• **Activity**
Where the listing below has a line with "Open the Чат", write out exactly that line and every line after it, stopping after the line with "Given: Click the keyword search input field".

• **Material supplied**
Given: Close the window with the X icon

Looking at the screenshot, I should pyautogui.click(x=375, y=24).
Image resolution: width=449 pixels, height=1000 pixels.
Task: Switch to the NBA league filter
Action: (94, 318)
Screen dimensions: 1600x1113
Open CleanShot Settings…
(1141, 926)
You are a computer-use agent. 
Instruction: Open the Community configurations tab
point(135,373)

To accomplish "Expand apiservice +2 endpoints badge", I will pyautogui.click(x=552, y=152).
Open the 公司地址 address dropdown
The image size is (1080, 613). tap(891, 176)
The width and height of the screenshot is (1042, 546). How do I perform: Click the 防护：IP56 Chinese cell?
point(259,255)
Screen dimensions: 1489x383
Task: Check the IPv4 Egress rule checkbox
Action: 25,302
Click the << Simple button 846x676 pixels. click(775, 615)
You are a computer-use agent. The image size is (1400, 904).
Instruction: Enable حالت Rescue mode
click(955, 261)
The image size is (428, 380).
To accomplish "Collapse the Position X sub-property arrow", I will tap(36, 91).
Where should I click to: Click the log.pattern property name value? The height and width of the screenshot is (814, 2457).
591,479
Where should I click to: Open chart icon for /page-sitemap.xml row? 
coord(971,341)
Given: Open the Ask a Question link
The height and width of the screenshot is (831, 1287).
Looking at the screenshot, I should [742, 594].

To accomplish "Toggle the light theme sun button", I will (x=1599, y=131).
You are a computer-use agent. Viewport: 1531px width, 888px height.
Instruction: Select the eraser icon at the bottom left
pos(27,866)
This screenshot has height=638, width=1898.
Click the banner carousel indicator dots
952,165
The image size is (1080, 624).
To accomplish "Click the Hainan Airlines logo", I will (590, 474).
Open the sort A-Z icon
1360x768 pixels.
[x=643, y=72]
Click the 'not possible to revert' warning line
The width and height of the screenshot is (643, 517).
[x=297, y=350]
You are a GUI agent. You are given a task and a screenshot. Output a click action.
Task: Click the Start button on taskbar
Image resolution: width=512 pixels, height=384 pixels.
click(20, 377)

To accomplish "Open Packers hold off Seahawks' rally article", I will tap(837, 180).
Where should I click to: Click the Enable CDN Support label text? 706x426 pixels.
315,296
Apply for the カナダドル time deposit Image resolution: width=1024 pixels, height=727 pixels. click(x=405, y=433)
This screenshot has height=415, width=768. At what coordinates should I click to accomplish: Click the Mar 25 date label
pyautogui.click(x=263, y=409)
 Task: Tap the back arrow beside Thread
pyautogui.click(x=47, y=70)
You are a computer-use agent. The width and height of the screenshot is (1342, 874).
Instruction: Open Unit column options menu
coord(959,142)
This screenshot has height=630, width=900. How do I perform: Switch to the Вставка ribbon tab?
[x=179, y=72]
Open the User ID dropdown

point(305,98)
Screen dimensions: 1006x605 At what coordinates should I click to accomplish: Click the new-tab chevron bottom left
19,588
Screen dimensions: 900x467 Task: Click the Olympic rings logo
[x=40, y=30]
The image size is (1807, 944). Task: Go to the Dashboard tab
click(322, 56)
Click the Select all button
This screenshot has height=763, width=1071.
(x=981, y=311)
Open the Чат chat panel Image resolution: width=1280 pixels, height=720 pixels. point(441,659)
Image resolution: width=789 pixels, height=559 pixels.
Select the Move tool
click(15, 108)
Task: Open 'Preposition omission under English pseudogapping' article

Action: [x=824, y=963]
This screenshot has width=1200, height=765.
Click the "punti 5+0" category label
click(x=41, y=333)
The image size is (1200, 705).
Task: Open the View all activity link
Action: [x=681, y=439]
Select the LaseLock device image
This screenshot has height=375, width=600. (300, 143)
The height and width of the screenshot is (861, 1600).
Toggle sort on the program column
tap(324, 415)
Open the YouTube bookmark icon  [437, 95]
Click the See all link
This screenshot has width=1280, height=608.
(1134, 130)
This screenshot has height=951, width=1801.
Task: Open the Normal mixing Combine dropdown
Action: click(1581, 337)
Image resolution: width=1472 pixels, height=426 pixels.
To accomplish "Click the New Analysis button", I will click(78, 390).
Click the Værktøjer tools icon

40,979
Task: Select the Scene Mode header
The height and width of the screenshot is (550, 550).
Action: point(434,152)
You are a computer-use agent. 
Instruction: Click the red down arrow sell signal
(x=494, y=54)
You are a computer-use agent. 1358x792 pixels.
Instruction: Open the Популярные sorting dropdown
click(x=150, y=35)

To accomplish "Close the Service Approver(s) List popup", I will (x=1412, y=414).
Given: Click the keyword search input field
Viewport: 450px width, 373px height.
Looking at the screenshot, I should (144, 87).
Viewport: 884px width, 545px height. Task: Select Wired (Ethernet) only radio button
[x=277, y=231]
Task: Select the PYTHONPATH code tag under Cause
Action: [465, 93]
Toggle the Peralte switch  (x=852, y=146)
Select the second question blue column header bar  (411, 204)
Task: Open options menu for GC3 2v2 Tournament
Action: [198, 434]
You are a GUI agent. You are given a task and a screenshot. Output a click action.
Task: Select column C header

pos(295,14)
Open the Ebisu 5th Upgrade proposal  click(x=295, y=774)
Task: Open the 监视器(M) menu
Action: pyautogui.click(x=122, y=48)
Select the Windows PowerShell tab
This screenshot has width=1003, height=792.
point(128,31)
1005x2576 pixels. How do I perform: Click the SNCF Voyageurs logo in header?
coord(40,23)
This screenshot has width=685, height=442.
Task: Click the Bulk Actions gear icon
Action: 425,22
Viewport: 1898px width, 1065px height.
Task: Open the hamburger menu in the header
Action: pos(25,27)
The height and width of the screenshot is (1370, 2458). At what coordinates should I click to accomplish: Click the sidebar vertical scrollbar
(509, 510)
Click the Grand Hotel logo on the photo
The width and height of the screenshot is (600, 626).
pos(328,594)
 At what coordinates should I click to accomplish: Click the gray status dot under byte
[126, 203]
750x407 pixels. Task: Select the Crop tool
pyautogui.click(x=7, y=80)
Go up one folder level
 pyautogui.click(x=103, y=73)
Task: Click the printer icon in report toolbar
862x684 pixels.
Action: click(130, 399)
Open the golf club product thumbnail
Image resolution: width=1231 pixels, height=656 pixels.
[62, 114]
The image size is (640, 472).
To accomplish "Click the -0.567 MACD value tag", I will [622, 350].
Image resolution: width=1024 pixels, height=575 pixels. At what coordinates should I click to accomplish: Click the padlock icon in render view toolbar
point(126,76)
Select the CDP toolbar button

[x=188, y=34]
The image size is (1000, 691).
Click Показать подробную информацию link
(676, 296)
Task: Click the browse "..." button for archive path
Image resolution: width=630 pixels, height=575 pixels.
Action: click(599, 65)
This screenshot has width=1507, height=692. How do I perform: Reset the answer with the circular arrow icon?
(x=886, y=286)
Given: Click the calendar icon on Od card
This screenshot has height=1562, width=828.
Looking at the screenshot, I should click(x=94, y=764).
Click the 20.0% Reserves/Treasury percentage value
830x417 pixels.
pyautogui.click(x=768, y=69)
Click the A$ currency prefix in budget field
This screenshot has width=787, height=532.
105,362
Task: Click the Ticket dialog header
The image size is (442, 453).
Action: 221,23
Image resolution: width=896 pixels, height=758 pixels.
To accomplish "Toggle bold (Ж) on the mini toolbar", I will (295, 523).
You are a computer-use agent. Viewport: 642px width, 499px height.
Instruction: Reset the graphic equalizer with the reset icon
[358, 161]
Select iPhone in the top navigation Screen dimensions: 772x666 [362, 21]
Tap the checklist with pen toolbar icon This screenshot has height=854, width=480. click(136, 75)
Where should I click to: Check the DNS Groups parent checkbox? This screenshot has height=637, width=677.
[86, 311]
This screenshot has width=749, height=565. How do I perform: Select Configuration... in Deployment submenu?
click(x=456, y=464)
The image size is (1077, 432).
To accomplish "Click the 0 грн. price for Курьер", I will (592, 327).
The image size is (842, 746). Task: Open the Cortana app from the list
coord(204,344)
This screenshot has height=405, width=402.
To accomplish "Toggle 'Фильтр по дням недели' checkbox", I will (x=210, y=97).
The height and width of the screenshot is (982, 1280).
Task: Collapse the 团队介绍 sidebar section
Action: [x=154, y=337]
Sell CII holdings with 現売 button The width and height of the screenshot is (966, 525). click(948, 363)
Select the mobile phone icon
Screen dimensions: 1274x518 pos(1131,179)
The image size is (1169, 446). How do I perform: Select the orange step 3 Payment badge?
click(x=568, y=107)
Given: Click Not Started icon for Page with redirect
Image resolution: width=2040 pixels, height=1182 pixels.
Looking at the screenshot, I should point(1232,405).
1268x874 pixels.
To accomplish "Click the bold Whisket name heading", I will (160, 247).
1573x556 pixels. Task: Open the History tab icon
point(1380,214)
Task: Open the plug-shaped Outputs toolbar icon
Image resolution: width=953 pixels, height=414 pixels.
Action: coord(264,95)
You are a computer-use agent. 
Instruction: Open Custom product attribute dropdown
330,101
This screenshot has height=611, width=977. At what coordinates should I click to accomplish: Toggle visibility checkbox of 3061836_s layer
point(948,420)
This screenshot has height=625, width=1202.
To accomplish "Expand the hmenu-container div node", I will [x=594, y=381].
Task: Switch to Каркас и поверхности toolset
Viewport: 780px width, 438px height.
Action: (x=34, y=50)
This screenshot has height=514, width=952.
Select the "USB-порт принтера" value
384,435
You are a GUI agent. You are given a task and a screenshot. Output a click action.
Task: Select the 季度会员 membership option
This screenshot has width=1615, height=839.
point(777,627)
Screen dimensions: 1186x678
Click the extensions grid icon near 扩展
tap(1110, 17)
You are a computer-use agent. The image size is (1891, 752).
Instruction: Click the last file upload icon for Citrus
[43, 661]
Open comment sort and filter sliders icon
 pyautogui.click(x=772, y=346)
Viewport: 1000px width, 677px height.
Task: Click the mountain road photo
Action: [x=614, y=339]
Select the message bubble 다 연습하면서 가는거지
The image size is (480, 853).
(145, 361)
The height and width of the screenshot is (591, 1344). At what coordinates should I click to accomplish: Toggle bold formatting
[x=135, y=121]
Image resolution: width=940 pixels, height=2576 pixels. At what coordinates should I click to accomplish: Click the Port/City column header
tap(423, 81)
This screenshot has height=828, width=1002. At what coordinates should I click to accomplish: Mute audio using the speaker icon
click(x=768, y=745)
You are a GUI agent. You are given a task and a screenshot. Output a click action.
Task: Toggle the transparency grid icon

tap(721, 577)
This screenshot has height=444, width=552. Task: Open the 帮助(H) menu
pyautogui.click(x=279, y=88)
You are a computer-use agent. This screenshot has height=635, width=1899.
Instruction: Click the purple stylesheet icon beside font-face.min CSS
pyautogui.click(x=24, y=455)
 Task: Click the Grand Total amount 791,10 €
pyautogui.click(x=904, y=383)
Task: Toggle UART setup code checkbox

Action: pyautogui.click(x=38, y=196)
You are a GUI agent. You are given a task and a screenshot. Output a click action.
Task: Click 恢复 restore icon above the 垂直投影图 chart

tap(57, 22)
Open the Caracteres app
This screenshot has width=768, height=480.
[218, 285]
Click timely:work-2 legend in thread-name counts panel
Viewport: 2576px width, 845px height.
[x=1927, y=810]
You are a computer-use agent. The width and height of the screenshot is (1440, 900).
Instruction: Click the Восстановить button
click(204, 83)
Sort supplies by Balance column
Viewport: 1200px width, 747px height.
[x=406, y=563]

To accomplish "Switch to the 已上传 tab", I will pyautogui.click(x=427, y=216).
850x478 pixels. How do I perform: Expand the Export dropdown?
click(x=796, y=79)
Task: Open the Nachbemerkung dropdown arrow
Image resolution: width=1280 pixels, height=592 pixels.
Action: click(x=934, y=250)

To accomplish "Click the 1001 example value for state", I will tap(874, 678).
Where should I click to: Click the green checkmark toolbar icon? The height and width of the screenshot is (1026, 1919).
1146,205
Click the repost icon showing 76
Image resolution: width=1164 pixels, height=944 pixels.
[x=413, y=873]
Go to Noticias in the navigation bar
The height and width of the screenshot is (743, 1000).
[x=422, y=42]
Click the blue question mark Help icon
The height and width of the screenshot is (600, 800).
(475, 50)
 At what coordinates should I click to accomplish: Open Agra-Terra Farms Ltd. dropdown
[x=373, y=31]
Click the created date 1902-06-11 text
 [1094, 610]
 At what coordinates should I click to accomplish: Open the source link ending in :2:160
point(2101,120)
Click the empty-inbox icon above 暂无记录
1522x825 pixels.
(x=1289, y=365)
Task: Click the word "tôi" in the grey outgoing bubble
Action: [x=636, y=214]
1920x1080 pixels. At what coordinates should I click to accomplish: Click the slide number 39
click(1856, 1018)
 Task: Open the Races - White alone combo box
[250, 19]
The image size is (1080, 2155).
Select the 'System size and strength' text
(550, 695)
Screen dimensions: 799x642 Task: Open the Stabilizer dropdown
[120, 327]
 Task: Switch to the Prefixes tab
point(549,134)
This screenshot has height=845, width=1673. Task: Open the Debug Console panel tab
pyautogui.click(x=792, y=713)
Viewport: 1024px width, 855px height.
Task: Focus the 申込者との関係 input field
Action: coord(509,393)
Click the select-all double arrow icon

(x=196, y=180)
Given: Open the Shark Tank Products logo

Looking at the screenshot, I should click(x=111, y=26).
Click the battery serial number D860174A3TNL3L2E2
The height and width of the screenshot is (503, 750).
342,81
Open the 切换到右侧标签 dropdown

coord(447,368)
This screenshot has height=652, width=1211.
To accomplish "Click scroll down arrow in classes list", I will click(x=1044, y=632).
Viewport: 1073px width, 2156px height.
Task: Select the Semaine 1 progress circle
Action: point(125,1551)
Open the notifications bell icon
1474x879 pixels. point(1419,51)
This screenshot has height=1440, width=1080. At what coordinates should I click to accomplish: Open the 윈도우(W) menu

• **Task answer**
Open the Чат chat panel Image resolution: width=1280 pixels, height=720 pixels. point(441,659)
Image resolution: width=789 pixels, height=559 pixels.
Select the Move tool
click(15, 108)
Task: Open 'Preposition omission under English pseudogapping' article

Action: [x=824, y=963]
This screenshot has width=1200, height=765.
Click the "punti 5+0" category label
click(x=41, y=333)
The image size is (1200, 705).
Task: Open the View all activity link
Action: [x=681, y=439]
Select the LaseLock device image
This screenshot has height=375, width=600. (300, 143)
The height and width of the screenshot is (861, 1600).
Toggle sort on the program column
tap(324, 415)
Open the YouTube bookmark icon  [437, 95]
Click the See all link
This screenshot has width=1280, height=608.
(1134, 130)
This screenshot has height=951, width=1801.
Task: Open the Normal mixing Combine dropdown
Action: click(1581, 337)
Image resolution: width=1472 pixels, height=426 pixels.
To accomplish "Click the New Analysis button", I will click(78, 390).
Click the Værktøjer tools icon

40,979
Task: Select the Scene Mode header
The height and width of the screenshot is (550, 550).
Action: point(434,152)
You are a computer-use agent. 
Instruction: Click the red down arrow sell signal
(x=494, y=54)
You are a computer-use agent. 1358x792 pixels.
Instruction: Open the Популярные sorting dropdown
click(x=150, y=35)

To accomplish "Close the Service Approver(s) List popup", I will (x=1412, y=414).
Given: Click the keyword search input field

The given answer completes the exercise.